Every page below is one experiment. We simulate data from a known model, run
the estimators on it, and report what they recover. Because the truth is
known, both recovery and failure are measurable.

| Page | Environment | Size | Estimators | What it shows |
| --- | --- | --- | --- | --- |
| [Bus engine replacement](rust_bus.md) | Keep-or-replace mileage model (Rust 1987). | 20 states x 2 actions | All. | The canonical benchmark.
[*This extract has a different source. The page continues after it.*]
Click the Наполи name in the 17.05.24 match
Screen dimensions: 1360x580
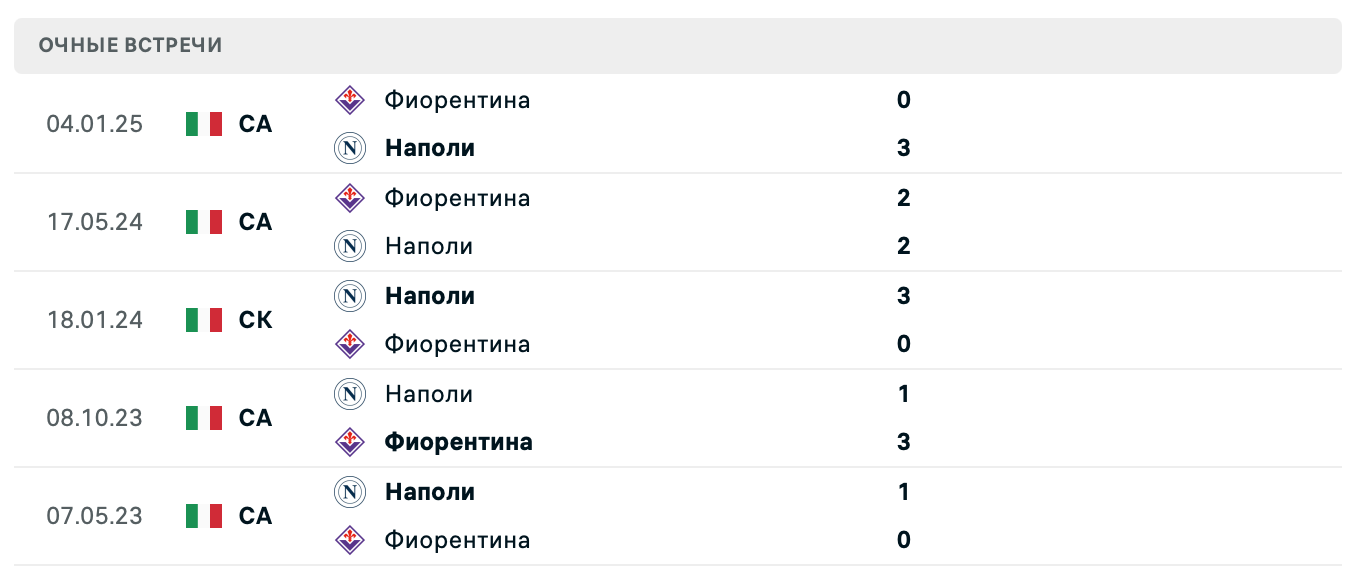coord(428,246)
Who recovers the cost parameters, and at what compute cost. |
| [Gridworld navigation](taxi_gridworld.md) | Walk to a goal on a grid. | 64 states x 5 actions | All, IRL focus. | What happens where the data rarely goes. |
| [Abstract MDP 1](abstract_mdp_1_sanity.md) | Small random MDP, linear reward. | 8 states x 2 actions | All. | An easy problem every correct estimator must pass. |
| [Abstract MDP 2](abstract_mdp_2_harder.md) | The same generator, hardened three ways. | 300 states; 24-state collinear cell | Structural family. | Runtime at scale, inference near discount one, and broken identification. |
| [Abstract MDP 3: High Dimensional Case](abstract_mdp_3_highdim.md) | The same generator at large scale. | 3000 states x 2 actions | Ten estimators across families. | How compute costs separate as the state space grows. |
| [Abstract MDP 4: Interaction effect](abstract_mdp_4_nonlinear.md) | A reward that multiplies two features the estimators do not model. | 24 states x 3 actions | All. | What an omitted interaction costs: a small behavioral miss, a larger counterfactual one. |
| [Direct optimization](direct_optimization.md) | Estimation under correct and misspecified rewards. | varies | MPEC, neural MPEC, GLADIUS. | How this family degrades under reward misspecification. |

The findings in one line. Almost every estimator matches the choice
probabilities. The differences show up in parameter recovery, in
counterfactuals, and in compute cost.

## Reading the tables

All numbers come from a saved results file written by the run script.
Crashes and timeouts stay in the table with their error message.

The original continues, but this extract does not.